2020 has been quite the year. Time seemed to stand still, drag on and go backward — yet here we are in December. This year, I have grown to appreciate the little things that go well amid the chaos and failure. This is not only true against the backdrop of a crazy 2020, but also as a graduate student getting my Ph.D. in chemistry, where failure in the lab is an everyday occurrence. Even though I realize this is a normal part of science, I grew frustrated with experiments and analytical methods failing time and time again, while the world seemed to burn outside. Nothing seemed to work; everything seemed to break. Yet, I am an optimist. I saw many pinpoints of light that slowly grew to change my perspective in a year that was full of unfortunate surprises.

I was able to go to campus to work in my lab, after a short break in March and April. I was even able to engage with the 12 members of my lab every day, including other graduate students, postdocs and visiting scholars. This social interaction, while socially distanced and limited, brightened my day. I am lucky and they are a wonderful group of people with whom I can bounce around ideas, grumble to, and socialize with.
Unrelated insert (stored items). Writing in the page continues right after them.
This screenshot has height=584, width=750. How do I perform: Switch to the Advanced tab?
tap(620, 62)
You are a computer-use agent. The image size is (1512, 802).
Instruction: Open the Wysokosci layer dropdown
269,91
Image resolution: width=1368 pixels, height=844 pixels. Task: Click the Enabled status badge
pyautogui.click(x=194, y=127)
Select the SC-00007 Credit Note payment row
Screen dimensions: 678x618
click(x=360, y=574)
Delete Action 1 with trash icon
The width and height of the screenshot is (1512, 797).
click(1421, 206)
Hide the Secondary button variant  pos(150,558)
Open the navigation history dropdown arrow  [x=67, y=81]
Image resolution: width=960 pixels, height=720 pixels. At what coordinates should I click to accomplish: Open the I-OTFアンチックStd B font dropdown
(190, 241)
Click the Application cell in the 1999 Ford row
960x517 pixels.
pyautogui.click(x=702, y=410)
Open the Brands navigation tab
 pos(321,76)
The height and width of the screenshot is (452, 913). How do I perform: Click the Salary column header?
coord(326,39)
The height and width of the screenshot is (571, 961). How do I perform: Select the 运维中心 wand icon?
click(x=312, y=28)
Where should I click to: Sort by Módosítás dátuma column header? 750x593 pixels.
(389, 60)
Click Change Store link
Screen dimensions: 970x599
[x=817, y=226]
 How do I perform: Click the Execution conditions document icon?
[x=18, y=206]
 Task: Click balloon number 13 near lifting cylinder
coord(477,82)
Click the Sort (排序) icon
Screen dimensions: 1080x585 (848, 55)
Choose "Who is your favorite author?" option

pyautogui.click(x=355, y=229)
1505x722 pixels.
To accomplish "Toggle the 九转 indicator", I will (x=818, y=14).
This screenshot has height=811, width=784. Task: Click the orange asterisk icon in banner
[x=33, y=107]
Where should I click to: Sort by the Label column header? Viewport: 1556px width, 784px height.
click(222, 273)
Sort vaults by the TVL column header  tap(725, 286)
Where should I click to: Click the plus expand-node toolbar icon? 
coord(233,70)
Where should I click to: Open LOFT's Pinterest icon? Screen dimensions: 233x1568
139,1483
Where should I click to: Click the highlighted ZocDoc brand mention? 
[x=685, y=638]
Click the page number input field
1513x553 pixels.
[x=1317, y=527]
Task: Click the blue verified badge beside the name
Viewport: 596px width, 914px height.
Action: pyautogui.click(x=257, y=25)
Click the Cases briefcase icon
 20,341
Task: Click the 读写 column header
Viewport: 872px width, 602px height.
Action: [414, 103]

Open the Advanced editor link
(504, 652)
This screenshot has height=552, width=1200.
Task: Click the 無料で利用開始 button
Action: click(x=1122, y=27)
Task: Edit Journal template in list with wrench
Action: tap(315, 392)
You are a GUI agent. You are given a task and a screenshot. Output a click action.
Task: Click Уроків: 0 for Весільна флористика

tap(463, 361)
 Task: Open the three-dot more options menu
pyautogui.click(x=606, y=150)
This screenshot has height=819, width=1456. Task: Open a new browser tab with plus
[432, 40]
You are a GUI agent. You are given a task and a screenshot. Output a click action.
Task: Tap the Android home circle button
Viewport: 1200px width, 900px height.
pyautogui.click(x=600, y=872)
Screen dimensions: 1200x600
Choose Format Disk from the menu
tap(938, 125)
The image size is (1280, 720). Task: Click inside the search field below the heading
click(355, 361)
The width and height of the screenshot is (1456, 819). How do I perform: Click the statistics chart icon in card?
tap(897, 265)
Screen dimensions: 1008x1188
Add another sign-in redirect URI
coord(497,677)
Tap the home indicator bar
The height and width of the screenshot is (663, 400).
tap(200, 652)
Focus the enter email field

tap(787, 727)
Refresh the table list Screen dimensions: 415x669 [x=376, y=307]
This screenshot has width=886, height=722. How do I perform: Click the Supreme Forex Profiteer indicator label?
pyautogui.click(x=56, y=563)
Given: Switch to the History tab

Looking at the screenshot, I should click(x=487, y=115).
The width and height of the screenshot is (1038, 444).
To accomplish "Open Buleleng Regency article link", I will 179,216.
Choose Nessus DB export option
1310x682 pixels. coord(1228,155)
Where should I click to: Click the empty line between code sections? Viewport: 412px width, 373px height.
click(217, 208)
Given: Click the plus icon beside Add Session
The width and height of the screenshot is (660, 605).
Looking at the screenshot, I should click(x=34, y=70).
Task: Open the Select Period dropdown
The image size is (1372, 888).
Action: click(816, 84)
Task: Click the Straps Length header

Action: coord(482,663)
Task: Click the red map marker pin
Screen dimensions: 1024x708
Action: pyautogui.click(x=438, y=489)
I also learned to appreciate small actions I could do for myself, from taking a walk and admiring the sunlight filtering through the trees, to cleaning a beaker so nicely that it looked like new. I have paused to admire the graceful patterns of nanoparticles swirling around in the solution I used for an experiment, and rushed to take pictures of colorful solutions before the pigment changed. These small moments of beauty and promise peppered a year filled with doubt and frustration, both in and out of the lab. I hope to take this mindset forward into the future, to admire the little things and make small changes to subtly improve both my mood and the world around me.

Recently, I noticed that the clock on one of the lab computers was set to the year 1980, older than the computer itself. For decades, no one had thought to change the time. In a year where time seems to mean so little, each day seeming the same as the last, I was glad to move time forward and create a moment where I could take control and change once small thing for the better.

This blog post is part of the Baker Institute Science and Technology Policy Program’s “What I learned in 2020” series. The author is a Ph.D. candidate at Rice University’s Department of Chemistry and a graduate student from the 2020 Developing Civic Scientist Leaders project.